--- START ---

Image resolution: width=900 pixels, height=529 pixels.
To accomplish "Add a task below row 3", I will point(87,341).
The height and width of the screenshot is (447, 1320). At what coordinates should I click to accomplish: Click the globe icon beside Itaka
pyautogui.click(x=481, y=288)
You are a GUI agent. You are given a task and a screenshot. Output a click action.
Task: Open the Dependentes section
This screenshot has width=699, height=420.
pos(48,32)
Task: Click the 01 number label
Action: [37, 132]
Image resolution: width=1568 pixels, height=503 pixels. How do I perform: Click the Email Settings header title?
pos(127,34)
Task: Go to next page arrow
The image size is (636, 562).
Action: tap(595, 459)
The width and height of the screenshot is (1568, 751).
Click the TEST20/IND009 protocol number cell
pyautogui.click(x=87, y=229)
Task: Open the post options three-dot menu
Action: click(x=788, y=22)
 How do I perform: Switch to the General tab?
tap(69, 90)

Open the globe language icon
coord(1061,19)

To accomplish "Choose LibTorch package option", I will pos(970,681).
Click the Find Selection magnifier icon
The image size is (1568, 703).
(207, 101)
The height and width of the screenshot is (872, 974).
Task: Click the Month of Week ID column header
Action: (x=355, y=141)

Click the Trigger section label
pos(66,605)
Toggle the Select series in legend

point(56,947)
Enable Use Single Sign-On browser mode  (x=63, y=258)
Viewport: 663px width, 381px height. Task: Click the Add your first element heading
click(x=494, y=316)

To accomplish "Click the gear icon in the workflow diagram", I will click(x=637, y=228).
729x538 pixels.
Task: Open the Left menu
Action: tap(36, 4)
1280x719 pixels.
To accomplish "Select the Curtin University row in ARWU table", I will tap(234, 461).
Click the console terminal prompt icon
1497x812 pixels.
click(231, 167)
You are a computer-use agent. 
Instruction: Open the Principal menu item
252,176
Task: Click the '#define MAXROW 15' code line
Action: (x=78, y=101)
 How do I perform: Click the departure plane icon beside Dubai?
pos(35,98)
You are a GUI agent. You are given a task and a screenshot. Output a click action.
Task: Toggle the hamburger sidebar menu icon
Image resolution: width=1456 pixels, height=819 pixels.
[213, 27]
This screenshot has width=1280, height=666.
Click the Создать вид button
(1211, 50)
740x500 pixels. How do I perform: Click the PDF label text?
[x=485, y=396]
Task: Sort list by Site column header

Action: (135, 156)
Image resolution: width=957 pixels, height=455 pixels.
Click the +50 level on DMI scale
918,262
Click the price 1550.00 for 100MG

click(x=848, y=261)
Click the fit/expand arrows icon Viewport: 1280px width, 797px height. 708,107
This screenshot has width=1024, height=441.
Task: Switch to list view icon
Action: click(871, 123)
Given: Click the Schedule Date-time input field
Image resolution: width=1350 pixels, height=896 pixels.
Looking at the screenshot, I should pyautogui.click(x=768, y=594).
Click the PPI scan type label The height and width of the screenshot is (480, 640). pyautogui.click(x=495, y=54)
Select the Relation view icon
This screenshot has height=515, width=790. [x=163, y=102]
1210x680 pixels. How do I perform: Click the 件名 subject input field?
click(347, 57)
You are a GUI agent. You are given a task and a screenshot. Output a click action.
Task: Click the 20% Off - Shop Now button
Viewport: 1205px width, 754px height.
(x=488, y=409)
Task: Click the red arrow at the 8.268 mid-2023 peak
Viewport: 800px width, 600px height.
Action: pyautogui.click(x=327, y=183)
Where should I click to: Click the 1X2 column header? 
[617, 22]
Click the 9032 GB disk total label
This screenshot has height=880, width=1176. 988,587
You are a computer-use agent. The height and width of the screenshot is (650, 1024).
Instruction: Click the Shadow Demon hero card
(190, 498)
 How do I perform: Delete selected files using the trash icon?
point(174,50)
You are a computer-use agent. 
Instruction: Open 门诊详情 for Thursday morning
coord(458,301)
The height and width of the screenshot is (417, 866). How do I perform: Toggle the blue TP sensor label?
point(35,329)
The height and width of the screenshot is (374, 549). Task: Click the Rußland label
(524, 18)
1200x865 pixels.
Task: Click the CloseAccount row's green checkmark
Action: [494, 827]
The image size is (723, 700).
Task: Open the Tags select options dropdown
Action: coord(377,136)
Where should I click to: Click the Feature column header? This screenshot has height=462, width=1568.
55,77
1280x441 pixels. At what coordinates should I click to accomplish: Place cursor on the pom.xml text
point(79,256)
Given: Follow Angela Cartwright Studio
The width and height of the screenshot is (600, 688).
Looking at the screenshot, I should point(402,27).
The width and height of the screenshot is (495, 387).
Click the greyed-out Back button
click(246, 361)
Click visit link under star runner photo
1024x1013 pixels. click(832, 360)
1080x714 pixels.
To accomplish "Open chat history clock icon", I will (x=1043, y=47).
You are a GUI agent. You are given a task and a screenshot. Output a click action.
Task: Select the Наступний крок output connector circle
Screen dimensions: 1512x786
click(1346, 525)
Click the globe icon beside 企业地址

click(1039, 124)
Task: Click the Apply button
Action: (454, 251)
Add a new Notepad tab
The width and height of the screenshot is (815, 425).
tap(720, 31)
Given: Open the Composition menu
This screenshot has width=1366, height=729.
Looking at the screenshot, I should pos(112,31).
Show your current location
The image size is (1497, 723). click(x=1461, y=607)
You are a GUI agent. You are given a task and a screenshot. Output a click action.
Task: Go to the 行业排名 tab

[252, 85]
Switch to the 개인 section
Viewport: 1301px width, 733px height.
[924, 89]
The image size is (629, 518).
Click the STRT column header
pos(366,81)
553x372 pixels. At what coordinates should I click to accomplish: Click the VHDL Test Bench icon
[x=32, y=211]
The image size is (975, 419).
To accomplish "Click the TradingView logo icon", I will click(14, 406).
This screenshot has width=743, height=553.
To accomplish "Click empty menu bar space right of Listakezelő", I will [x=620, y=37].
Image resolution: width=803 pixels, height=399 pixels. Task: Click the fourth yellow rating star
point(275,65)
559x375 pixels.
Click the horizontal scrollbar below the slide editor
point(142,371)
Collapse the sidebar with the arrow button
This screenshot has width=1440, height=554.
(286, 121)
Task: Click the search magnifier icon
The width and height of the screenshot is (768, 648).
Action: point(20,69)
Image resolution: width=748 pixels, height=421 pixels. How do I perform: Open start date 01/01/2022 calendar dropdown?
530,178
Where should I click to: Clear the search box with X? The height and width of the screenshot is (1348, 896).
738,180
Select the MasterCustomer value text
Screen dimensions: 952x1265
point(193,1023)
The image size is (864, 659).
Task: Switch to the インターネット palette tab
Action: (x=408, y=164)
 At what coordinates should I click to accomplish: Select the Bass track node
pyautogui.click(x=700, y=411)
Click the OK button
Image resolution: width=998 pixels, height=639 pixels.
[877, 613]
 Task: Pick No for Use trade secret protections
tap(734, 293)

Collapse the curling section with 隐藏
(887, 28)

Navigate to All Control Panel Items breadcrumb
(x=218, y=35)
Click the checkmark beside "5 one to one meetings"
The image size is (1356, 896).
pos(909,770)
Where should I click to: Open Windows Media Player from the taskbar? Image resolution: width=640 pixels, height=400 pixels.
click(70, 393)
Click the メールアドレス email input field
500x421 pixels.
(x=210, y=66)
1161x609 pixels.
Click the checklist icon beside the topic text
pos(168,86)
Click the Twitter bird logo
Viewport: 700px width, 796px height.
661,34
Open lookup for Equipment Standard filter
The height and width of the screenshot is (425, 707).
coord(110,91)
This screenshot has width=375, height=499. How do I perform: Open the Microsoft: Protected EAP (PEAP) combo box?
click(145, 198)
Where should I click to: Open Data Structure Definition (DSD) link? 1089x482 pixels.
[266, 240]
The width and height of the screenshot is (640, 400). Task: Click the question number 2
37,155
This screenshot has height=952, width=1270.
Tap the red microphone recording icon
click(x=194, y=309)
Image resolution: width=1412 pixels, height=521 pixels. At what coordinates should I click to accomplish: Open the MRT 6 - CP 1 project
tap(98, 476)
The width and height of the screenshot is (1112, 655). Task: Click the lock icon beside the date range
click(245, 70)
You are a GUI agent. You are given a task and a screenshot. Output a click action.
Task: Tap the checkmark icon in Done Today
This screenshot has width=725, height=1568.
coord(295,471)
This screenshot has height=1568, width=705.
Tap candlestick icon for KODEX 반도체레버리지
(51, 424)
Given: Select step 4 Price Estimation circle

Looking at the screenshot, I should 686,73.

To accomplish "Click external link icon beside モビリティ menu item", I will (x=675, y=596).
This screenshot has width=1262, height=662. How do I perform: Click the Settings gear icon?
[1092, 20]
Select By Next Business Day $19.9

--- END ---

- TASK INSTRUCTIONS -
Copy the records above exactly, beginning at the line that contains "Where should I click to: Open Data" and stopping after the line that contains "Task: Tap the checkmark icon in Done Today".

- ANSWER BOX -
Where should I click to: Open Data Structure Definition (DSD) link? 1089x482 pixels.
[266, 240]
The width and height of the screenshot is (640, 400). Task: Click the question number 2
37,155
This screenshot has height=952, width=1270.
Tap the red microphone recording icon
click(x=194, y=309)
Image resolution: width=1412 pixels, height=521 pixels. At what coordinates should I click to accomplish: Open the MRT 6 - CP 1 project
tap(98, 476)
The width and height of the screenshot is (1112, 655). Task: Click the lock icon beside the date range
click(245, 70)
You are a GUI agent. You are given a task and a screenshot. Output a click action.
Task: Tap the checkmark icon in Done Today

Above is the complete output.